HEAT-DISSIPATING STRUCTURE, BACKLIGHT MODULE, AND DISPLAY APPARATUS FOR STANDING USE
A heat-dissipating structure, a backlight module, and a display apparatus for standing use are disclosed. The heat-dissipating structure includes a back plate and a heat pipe which is coupled to the back plate and includes a heat-absorbing portion at a side portion of the back plate and a heat-dissipating portion bent upward from the heat-absorbing portion to extend toward a center portion of the back plate. The backlight module includes the heat-dissipating structure, a light-guiding plate disposed above the back plate and the heat pipe, and a light source module disposed on the heat-absorbing portion at a side of the light-guiding plate. The display apparatus includes the backlight module and a panel above the light-guiding plate. Thereby, working fluid in the heat pipe can flow back to the heat-absorbing portion by use of gravity after dissipating heat at the heat-dissipating portion, which improves the whole efficiency of heat dissipation.
1. Field of the Invention
The invention relates to a heat-dissipating structure, and especially to a heat-dissipating structure for a backlight module.
2. Description of the Prior Art
As manufacturing technology of liquid crystal display (LCD) rapidly develops, the LCD has advantages of light weight, thickness, power saving, and less radiation so LCD is used widely in various electronic apparatuses having the need for display, such as personal digital assistants, notebook, digital cameras, digital video cameras, computer monitors, and LCD televisions. The LCD panels of the LCD apparatuses are non-self-luminous display panels, so they need light provided by backlight modules to perform displaying function.
Backlight modules are classified mainly into two groups: one is direct type; the other is edge type. A backlight module includes a back plate, a light source module, and an optical device. The back plate is used to support the light source module and the optical device. Light produced by the light source module travels into the optical device so as to produce a uniform plane light source for a LCD panel. Either the direct type backlight module or the side type backlight module needs heat dissipation, mostly through the back plate. In the direct type backlight module, its light source module usually includes a plurality fluorescent tubes disposed directly and uniformly on the optical device so that heat produced by the whole light source module is substantially uniformly distributed and the heat distribution on the back plate is also substantially uniform.

Short exercise 1:
Using the patent text on the heat-dissipating structure, state whether each claim agrees with it. Answer yes or no and quote the words that decide it.
(a) The heat-dissipating portion of the heat pipe is bent downward from the heat-absorbing portion.
(b) The back plate supports the light source module and the optical device.
(c) LCD panels are self-luminous display panels.
Short exercise 2:
Answer these questions from the patent text on the heat-dissipating structure.
(a) What lets the working fluid in the heat pipe flow back to the heat-absorbing portion?
(b) Where is the light-guiding plate disposed in the backlight module?
(c) Into which two groups are backlight modules mainly classified?
Short exercise 3: Continue the patent text on the heat-dissipating structure from where it stops.
The lines after the patent text have no connection to it.

A block of data

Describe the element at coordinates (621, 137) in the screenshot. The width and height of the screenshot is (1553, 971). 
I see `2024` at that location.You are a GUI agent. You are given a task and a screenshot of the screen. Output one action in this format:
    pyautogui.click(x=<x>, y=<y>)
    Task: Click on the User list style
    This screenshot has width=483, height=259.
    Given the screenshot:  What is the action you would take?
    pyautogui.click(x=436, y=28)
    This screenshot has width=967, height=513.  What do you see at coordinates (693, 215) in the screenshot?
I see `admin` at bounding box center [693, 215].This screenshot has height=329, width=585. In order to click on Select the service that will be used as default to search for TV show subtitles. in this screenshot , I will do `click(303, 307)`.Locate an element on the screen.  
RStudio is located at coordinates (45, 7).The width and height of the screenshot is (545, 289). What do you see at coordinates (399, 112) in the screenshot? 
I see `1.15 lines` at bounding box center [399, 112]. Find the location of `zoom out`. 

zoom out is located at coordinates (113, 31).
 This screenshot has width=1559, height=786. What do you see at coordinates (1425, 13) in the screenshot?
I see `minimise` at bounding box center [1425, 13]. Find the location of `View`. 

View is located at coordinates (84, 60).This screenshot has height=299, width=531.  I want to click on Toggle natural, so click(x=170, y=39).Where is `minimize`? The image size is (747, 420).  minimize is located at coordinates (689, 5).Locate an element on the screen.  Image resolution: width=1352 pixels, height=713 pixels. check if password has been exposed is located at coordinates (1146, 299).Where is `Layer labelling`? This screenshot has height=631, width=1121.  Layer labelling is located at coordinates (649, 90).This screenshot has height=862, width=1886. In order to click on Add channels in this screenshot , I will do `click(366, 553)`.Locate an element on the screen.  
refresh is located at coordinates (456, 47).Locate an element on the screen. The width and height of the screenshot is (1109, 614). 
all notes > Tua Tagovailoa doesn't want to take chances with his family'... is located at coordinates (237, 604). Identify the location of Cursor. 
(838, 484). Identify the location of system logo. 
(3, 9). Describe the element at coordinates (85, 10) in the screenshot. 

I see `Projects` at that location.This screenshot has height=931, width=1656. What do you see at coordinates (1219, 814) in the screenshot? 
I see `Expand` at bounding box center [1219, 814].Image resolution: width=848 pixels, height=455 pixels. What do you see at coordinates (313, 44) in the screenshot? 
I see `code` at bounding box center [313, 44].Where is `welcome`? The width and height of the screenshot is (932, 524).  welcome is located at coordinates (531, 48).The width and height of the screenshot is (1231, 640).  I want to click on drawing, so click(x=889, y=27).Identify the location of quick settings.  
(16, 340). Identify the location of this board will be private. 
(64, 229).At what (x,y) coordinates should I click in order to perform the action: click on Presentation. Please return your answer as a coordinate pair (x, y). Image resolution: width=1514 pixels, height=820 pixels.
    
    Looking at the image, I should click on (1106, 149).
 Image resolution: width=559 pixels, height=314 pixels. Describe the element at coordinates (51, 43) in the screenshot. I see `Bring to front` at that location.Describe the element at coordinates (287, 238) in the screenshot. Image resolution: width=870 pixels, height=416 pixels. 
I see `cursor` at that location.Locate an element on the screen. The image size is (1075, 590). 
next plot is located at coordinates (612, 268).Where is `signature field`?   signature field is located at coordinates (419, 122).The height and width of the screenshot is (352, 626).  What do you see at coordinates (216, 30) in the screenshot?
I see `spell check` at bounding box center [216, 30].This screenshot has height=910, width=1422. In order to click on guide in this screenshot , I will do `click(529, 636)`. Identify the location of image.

Expected answer 1:
(a) No: "a heat-dissipating portion bent upward from the heat-absorbing portion to extend toward a center portion of the back plate"
(b) Yes: "The back plate is used to support the light source module and the optical device."
(c) No: "The LCD panels of the LCD apparatuses are non-self-luminous display panels"

Expected answer 2:
(a) Gravity
(b) Above the back plate and the heat pipe
(c) Direct type and edge type

Expected answer 3:
In the edge type backlight module, its light source module usually includes only signal fluorescent tube or a plurality of point light sources (e.g. light-emitting diode, LED) arranged in a line, disposed at a side of the optical device, so heat produced by the whole light source module is constrained within a relatively small area (i.e. near the side of the optical device). The heat distribution on the back plate is obviously non-uniform; furthermore, most of the heat concentrates near the area, which shows that the efficiency of the heat transfer from the light source module to the back plate is poor. For solving the uniformity of the heat distribution, a heat sink is usually used to physically connect the light source module and the back plate to transfer heat produced in operation by the light source module to the back plate. It improves the efficiency of the heat transfer between the light source module and the back plate, but for the back plate, the heat source (i.e. the portion of the heat sink connected to the back plate) still concentrates so that the heat conducted to a portion of the back plate away from the heat source is still limited. Heat absorbed by the portion of the back plate away from the heat source is therefore limited. The temperature difference induced by the absorbed heat between the portion of the back plate and the environment is also limited, the efficiency of heat dissipation of which is poor.
For this case, there is a solution using heat pipes coupled to the light source module and the back plate to rapidly transfer the heat produced by the light source module to portions of the back plate away from the light source module so as to achieve the purpose of uniformly distributing the heat on the back plate. However, based on the knowledge about using heat pipes, increasing the efficiency of heat transfer is increasing the quantity of heat pipes, so the solution needs using a lot of heat pipes, which increases cost significantly. If the quantity of the heat pipes is limited for controlling the cost, the uniformity of the heat distribution on the back plate will be reduced greatly. The improvement in the efficiency of heat dissipation is also limited. Briefly, present solutions using heat pipes for improving the heat dissipation face a choice between a significant increment of cost and a limited improvement of the efficiency of heat dissipation.
SUMMARY OF THE INVENTIONAn objective of the invention is to provide a heat-dissipating structure for standing use, so as to provide a better heat-dissipating mechanism for a light source module of a backlight module.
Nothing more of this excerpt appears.